🤖 AI Summary
This work addresses the trajectory drift in autoregressive neural simulators during long-horizon rollouts, which stems from transient error amplification caused by non-normal and non-commuting Jacobian matrices. To mitigate this, the study introduces a novel commutator-based regularization that explicitly penalizes deviations from Jacobian normality and inter-step non-commutativity directly within the loss function, without incurring additional inference overhead. The method efficiently estimates the regularization terms via Jacobian-vector products and incorporates propagator error bound analysis to ensure stability. Evaluated on both synthetic and real-world spatiotemporal data in 1D and 2D settings, the approach enables stable rollouts over thousands of steps and significantly enhances the out-of-distribution generalization of FourCastNet on ERA5 climate prediction tasks.
📝 Abstract
Autoregressive neural simulators now match classical solvers on short-horizon prediction of physical systems, yet their accuracy degrades rapidly when rolled out over long horizons. In this work, we identify transient amplification of perturbations around rollout trajectories as a structural mechanism driving rollout error. Using a linearization analysis we show that when the Jacobians along an autoregressive trajectory are non-normal and non-commuting, the model amplifies errors transiently, resulting in model rollout drift even when the overall system is asymptotically stable.
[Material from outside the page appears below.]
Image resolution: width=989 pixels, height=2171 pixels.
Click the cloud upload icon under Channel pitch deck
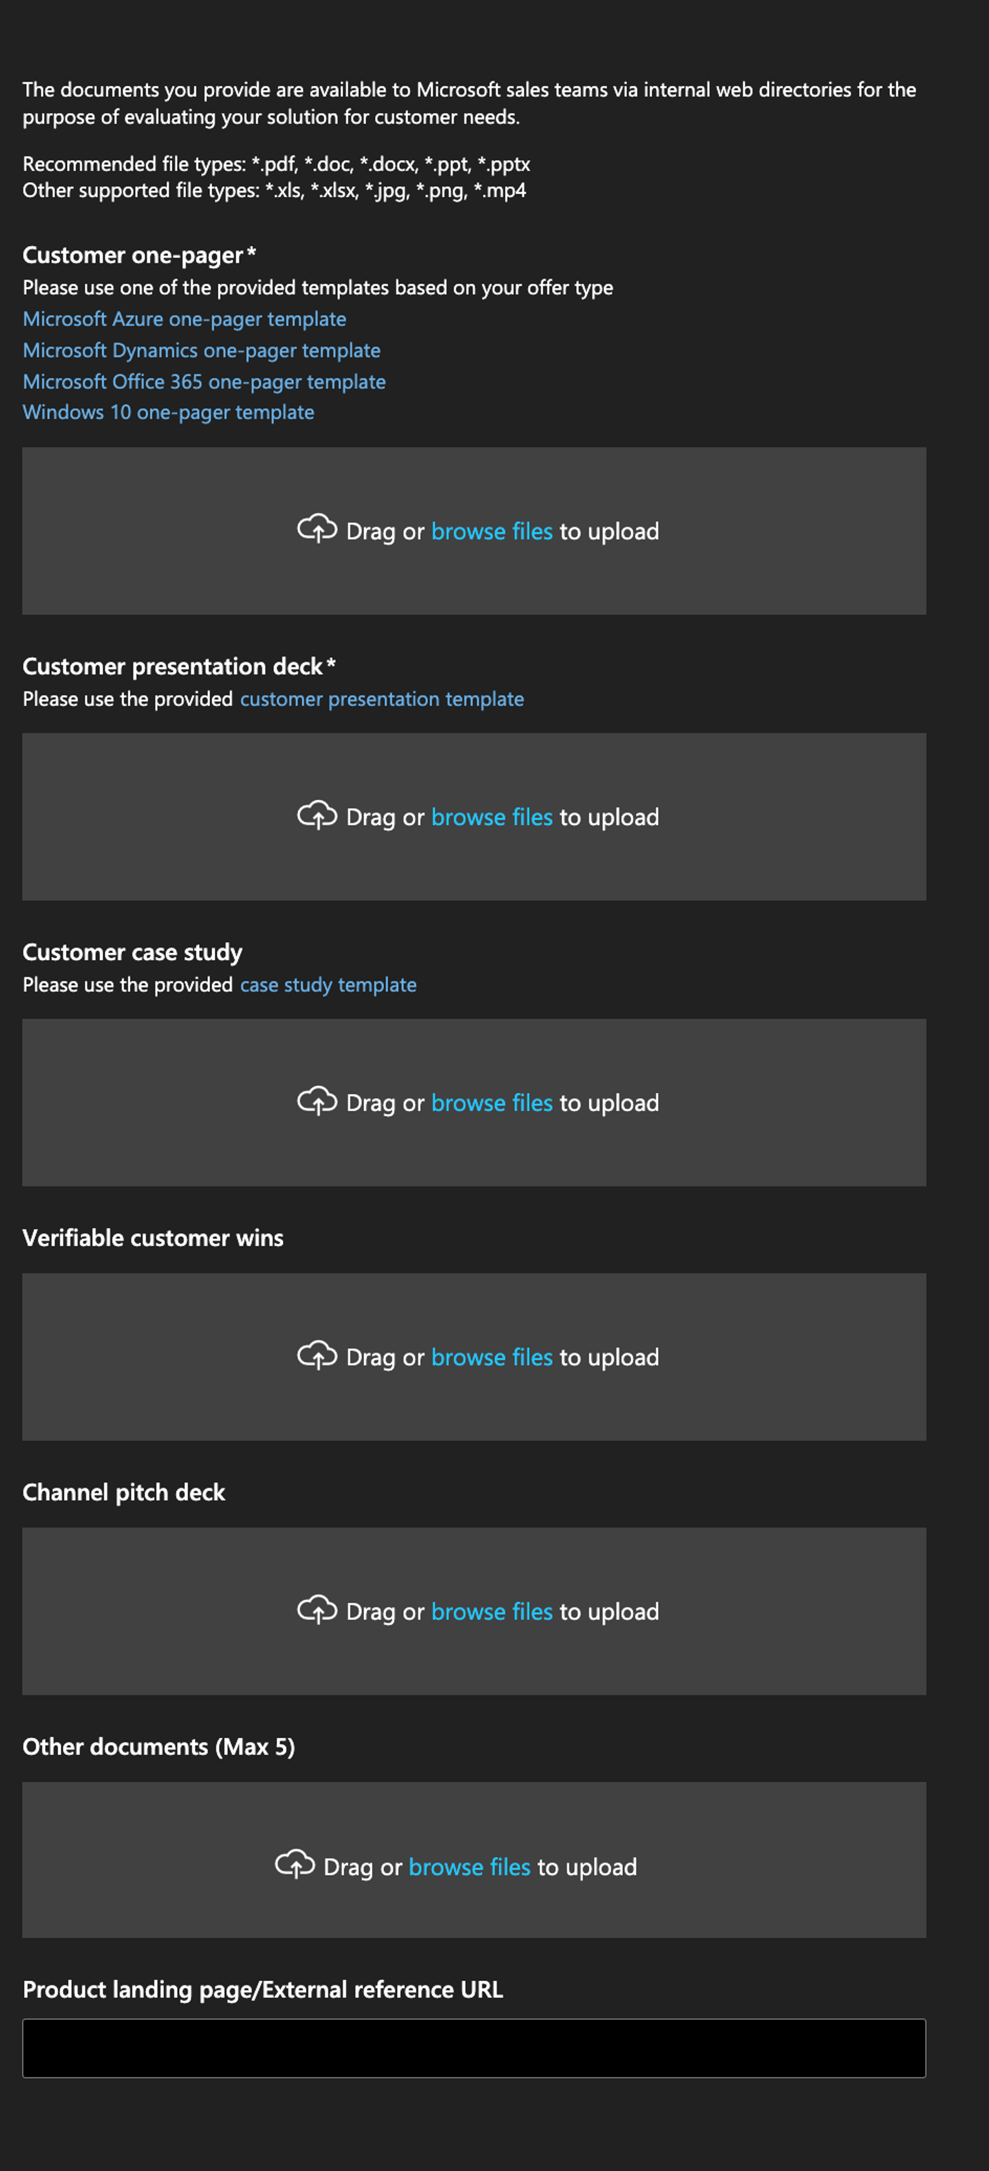tap(317, 1609)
Building on the analysis, we propose commutativity regularization: a combination of two penalties designed to reduce the normality defect of individual Jacobians and the commutator norm of Jacobians across steps. The penalties are estimated with Jacobian-vector products and have no inference-time cost. We show a propagator bound that quantifies rollout error under approximate commutativity and normality. We evaluate UNet and FNO variants with commutativity regularization on 1D and 2D spatio-temporal data in synthetic and real settings, showing successful long-horizon rollouts over thousands of steps. Further, we show that the method improves FourCastNet climate forecasts on ERA5 without using any new data. The gain is most pronounced out-of-distribution: trained on trajectories of a few hundred steps, regularized models remain in-distribution for thousands of rollout steps on initial conditions where baselines diverge.